Final answer:
To construct a 92% confidence interval for the population mean spending of a sample, we use a Z-value of approximately 1.753 and calculate the margin of error. Adding and subtracting this from the sample mean of $1838.53, we get a confidence interval of $1831.00 to $1846.06, within which the true population mean likely resides.
Step-by-step explanation:
To construct a confidence interval for the population mean with a known standard deviation using a specific confidence level, we employ the formula for a confidence interval for a normal distribution:
Confidence interval = µ ± (Z* × (σ/sqrt(n)))
where:
- µ is the sample mean,
- Z* is the Z-value corresponding to the confidence level from the standard normal distribution,
- σ is the population standard deviation, and
- n is the sample size.
Given the sample mean (µ) is $1838.53, the sample standard deviation (σ) is $215.76, the sample size (n) is 2530, and the required confidence level is 92%, we must first find the Z-value that corresponds to a 92% confidence level. Consulting a standard normal (Z) distribution table or calculator, the Z-value is approximately 1.753.

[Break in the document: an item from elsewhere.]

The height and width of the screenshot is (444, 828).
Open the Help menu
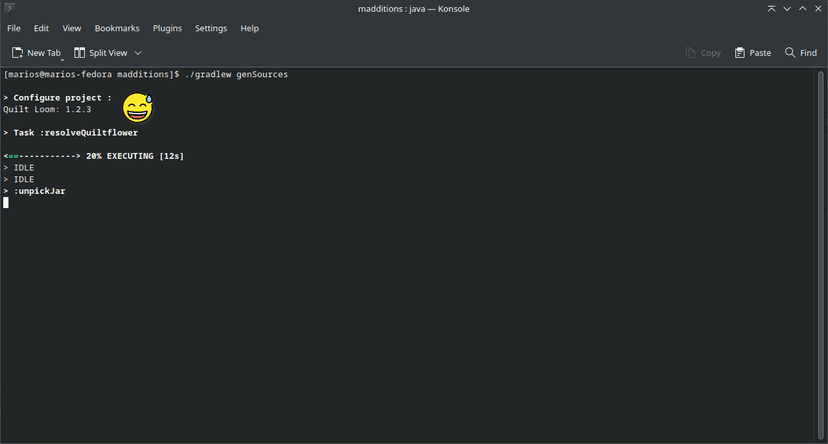(x=249, y=29)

Next, calculate the margin of error (E) using the Z-value and the standard deviation:
E = Z* × (σ/sqrt(n))
E = 1.753 × ($215.76/sqrt(2530))
E ≈ 1.753 × ($215.76/50.2987)
E ≈ 1.753 × 4.2916
E ≈ 7.5284
Finally, add and subtract this margin of error from the sample mean to find the confidence interval:
Lower limit = µ - E = $1838.53 - 7.5284 ≈ $1831.00
Upper limit = µ + E = $1838.53 + 7.5284 ≈ $1846.06
Thus, we are 92% confident that the true population mean is between $1831.00 and $1846.06.